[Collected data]
────────────────
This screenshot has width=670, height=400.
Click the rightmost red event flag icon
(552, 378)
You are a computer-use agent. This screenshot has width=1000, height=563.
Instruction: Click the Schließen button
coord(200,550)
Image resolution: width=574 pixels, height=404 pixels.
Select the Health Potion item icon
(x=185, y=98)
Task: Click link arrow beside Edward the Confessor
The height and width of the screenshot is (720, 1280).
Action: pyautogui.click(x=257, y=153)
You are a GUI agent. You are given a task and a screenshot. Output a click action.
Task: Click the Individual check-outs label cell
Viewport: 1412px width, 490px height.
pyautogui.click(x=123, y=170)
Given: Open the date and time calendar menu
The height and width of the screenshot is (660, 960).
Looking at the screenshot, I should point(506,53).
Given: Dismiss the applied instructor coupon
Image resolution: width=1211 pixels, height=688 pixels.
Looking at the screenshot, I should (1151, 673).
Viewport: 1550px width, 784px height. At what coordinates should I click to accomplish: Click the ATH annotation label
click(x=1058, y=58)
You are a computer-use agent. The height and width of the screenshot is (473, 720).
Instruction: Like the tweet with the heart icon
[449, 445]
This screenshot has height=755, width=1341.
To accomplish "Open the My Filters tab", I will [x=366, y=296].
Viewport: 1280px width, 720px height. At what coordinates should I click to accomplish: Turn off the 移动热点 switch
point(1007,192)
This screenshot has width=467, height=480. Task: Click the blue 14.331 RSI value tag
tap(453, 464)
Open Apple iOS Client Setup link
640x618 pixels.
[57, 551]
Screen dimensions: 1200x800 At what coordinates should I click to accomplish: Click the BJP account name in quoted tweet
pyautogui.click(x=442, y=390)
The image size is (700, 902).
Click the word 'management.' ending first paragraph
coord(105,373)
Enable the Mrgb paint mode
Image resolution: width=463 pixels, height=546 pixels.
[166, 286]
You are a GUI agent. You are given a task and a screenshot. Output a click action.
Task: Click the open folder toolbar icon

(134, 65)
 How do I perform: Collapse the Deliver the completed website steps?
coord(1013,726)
────────────────
**What you are asked to do:**
The answer must be a single number: the count of lines in the records above that contain the word "computer".

**The answer:**
2